The benefit of CEEMD in noise removal had demonstrated from our source estimation results. In Figure 6c, the 2D magnetic field reconstructed by CEEMD-based approach shows clear foci at right and left temporal areas. The estimated neural sources were located in the right and left superior temporal cortex (marked by blue arrows). In contrast to the estimated neural sources shown in Figure 6d, unexpected activation in 2D magnetic fields was observed (dashed ellipse). These unwanted neural activities (marked by red arrow in the coronal view of Figure 6d) deteriorated SNR of SSAEF which resulted in lower neural activities in auditory cortex (see Tables 2, 3).

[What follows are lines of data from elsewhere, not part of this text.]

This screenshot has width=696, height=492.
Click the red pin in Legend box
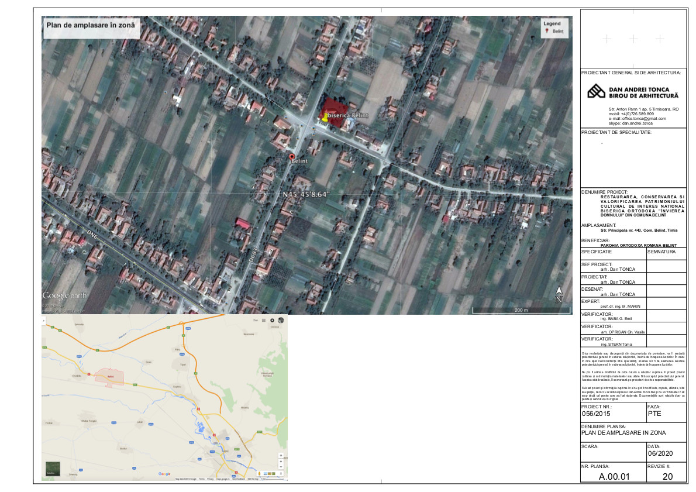[548, 31]
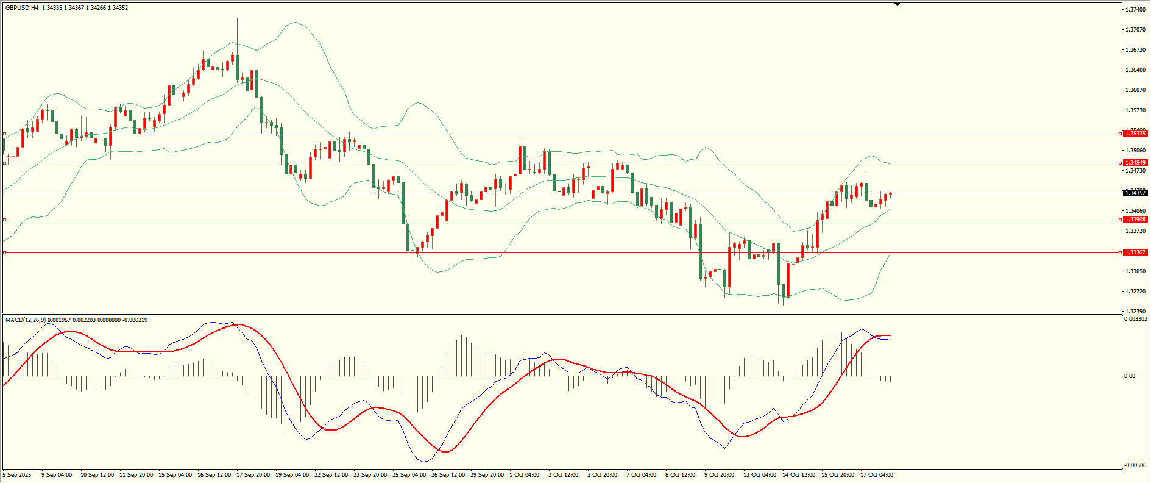Select left anchor handle of 1.34849 line
The width and height of the screenshot is (1151, 483).
5,163
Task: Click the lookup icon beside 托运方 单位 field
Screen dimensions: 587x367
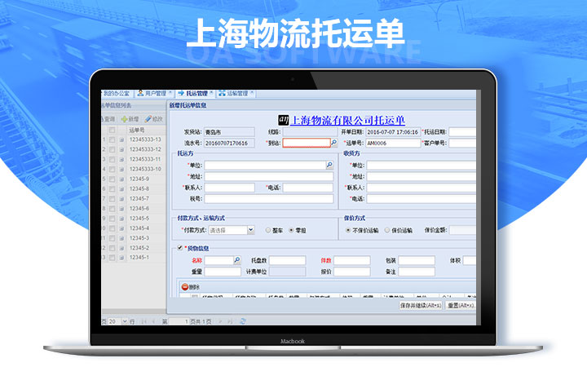Action: click(329, 165)
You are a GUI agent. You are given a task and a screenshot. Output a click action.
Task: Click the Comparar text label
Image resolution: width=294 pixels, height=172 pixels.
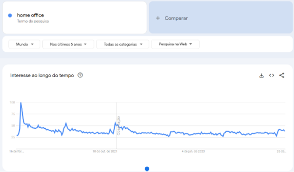click(176, 18)
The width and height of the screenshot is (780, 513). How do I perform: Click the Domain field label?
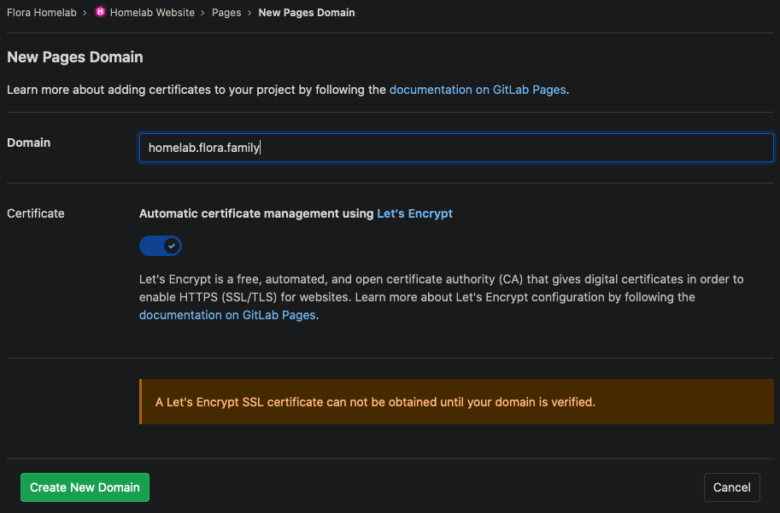point(29,143)
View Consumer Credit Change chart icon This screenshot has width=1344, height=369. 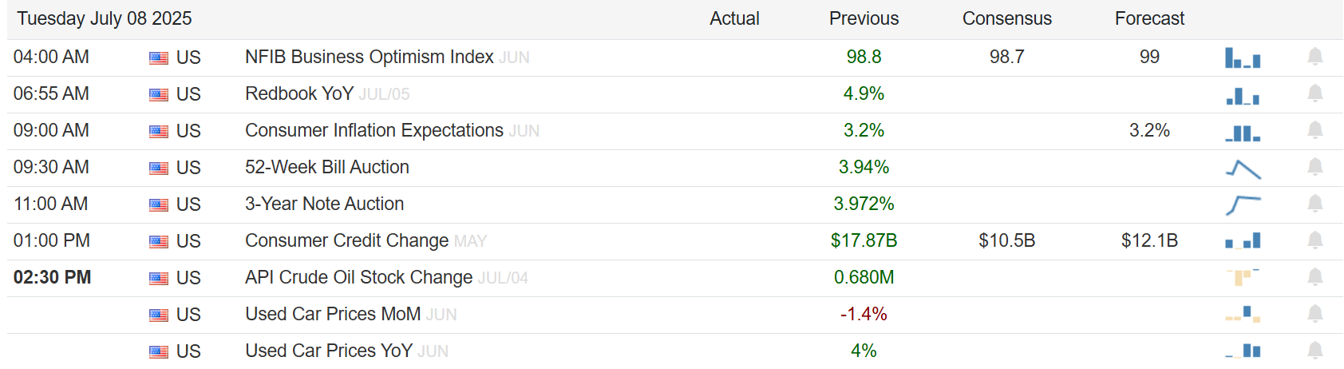[x=1243, y=241]
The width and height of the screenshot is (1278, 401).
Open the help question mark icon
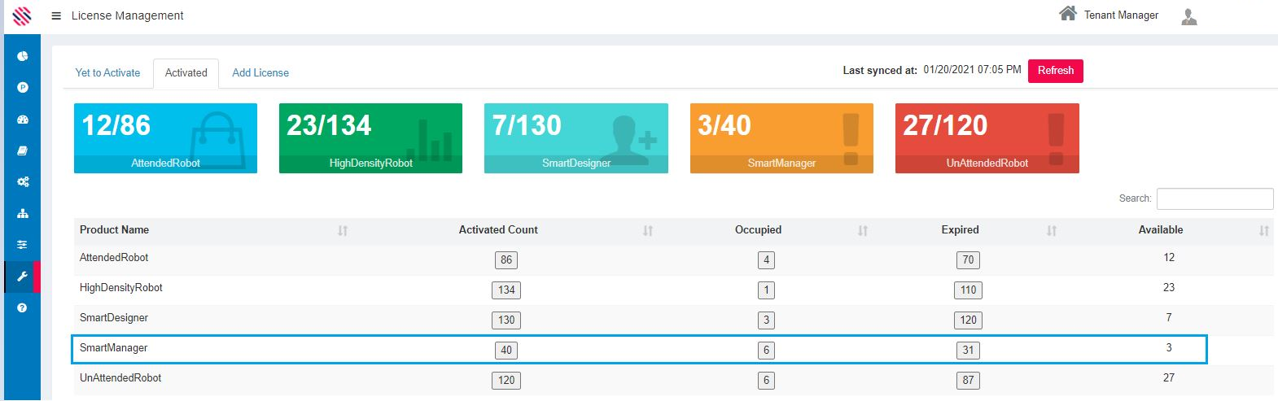(23, 307)
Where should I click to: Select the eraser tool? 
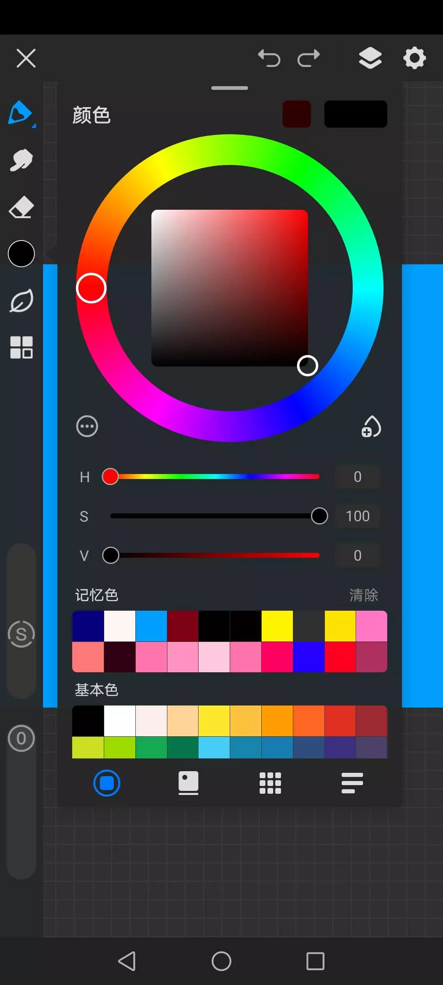(x=21, y=207)
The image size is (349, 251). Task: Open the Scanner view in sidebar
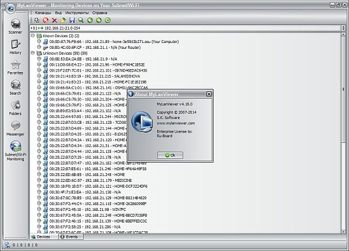pos(15,26)
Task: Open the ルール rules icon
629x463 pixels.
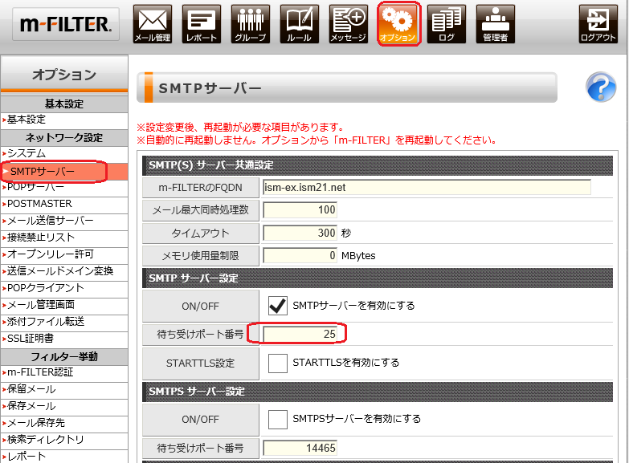Action: 300,24
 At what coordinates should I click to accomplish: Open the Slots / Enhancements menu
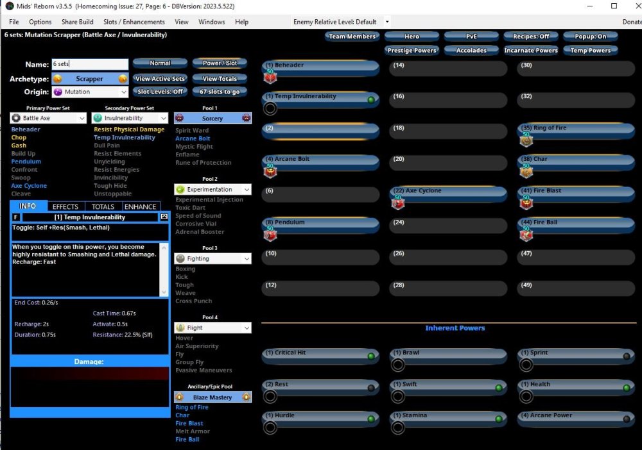tap(134, 22)
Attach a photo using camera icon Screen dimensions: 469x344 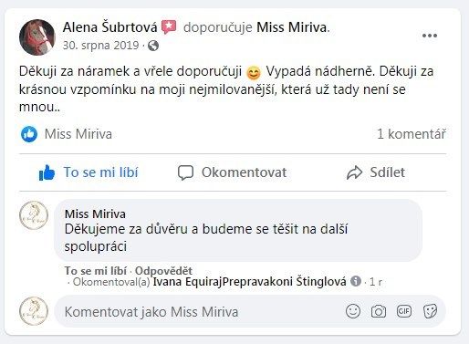coord(379,312)
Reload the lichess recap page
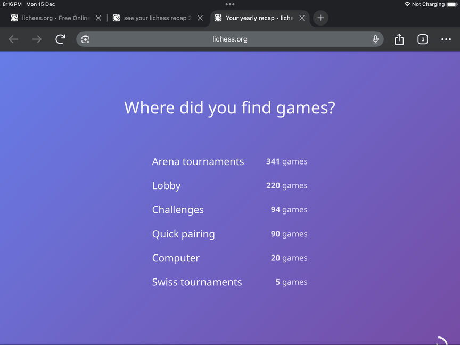 61,39
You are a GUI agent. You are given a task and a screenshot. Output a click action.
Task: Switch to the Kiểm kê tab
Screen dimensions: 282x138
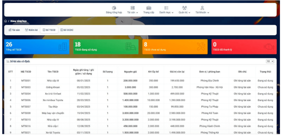point(31,30)
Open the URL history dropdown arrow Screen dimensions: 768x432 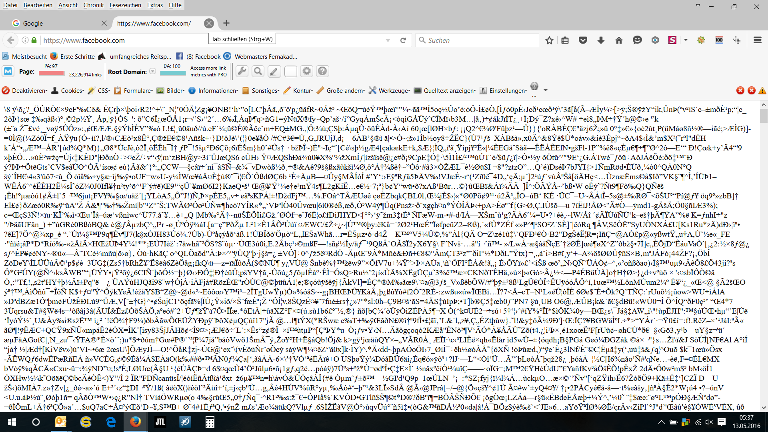pyautogui.click(x=388, y=40)

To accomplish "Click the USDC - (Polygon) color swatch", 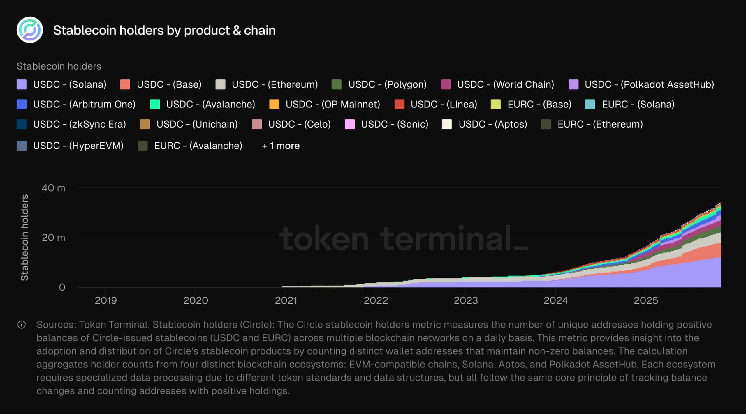I will tap(337, 84).
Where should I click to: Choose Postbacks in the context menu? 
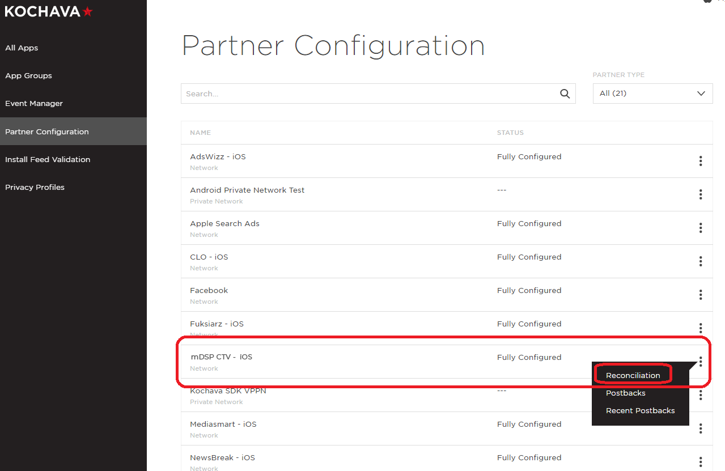click(625, 393)
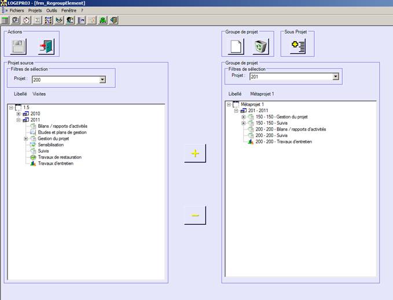Screen dimensions: 393x300
Task: Open the source Projet dropdown showing 200
Action: (x=102, y=80)
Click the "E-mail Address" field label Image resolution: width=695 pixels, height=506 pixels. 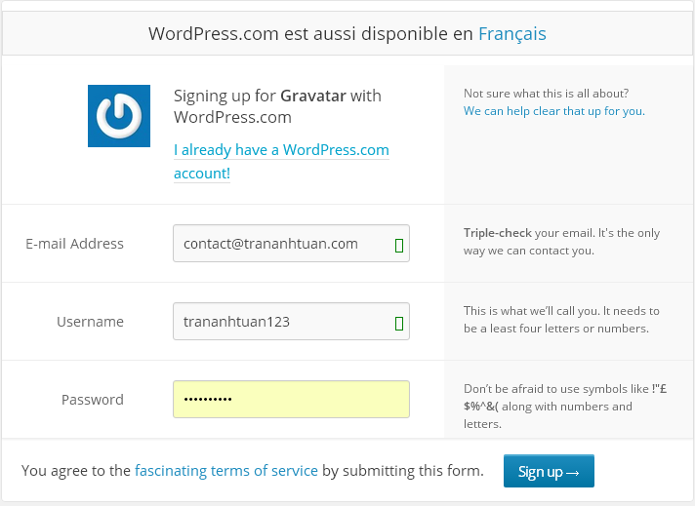[74, 244]
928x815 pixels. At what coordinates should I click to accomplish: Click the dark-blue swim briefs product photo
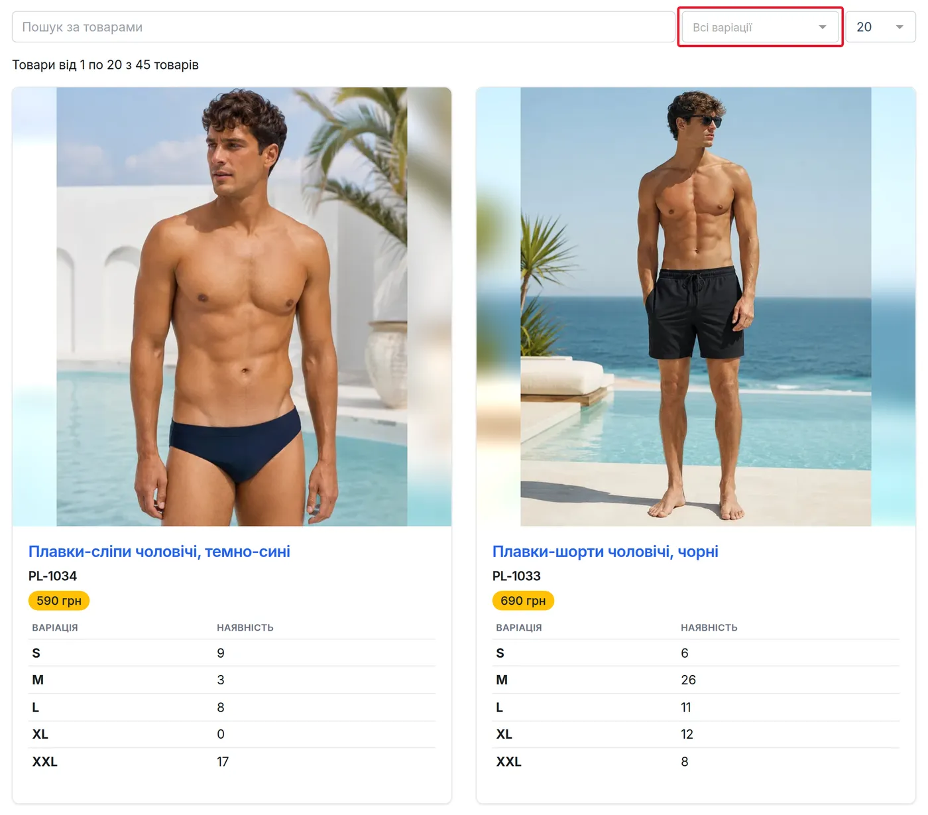(232, 307)
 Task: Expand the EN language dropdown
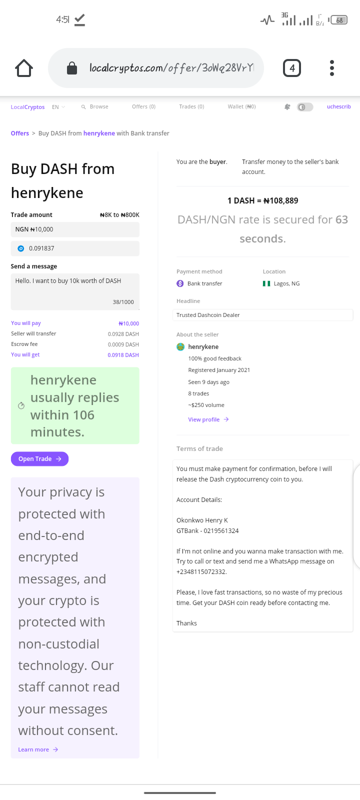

The carrier frequency of auditory stimulus in our study was below patients’ tinnitus frequencies and set at 1,000 Hz. Most of the participants, including normal subjects and tinnitus patients, had the tendency of right-hemisphere dominance (LI > 0) (see Figure 7), responding to 37 Hz steady-state auditory stimulus. The observation of right-hemisphere dominance echoed previous study in healthy subjects [16]. It might be coherent with the hypothesis [53] that the left-hemisphere auditory cortex dominantly processes fast temporal changes whereas the right-hemisphere auditory cortex dominantly processes the spectral information of the sound. Compared to previous studies [42], carrier frequencies of auditory stimuli were set at patients’ tinnitus frequencies. They found the dipole of ASSR was located contralateral to the simulation ear and was positively correlated with subject’s rating of tinnitus intensity. The difference between [16] and [21] might be owing to the carrier frequencies of the two studies were different. In this study, we intend to compare the efficacy of CEEMD-based approach in SSAEF extraction. Therefore, the carrier frequency setup was chosen at 1,000 Hz following Ross et al.’s study [16]. Since the tinnitus frequencies are usually distinct from different tinnitus individuals, the use of same carrier frequency for both healthy and tinnitus groups enables SSAEFs from the two groups can be compared.

Conclusions

The present CEEMD-based approach features an IMF spatial map creation process and a spatial template matching step for extracting SSAEF-related activities in multi-channel MEG signals. The validity of the proposed method has been examined and its superiority to conventional filtering method has been demonstrated. In this study, we utilized auditory stimulus with carrier frequency lower to patient’s tinnitus frequency and found the phenomenon of right-hemisphere dominance in both normal and tinnitus groups. The estimated neural strengths in tinnitus group were larger than those in normal group.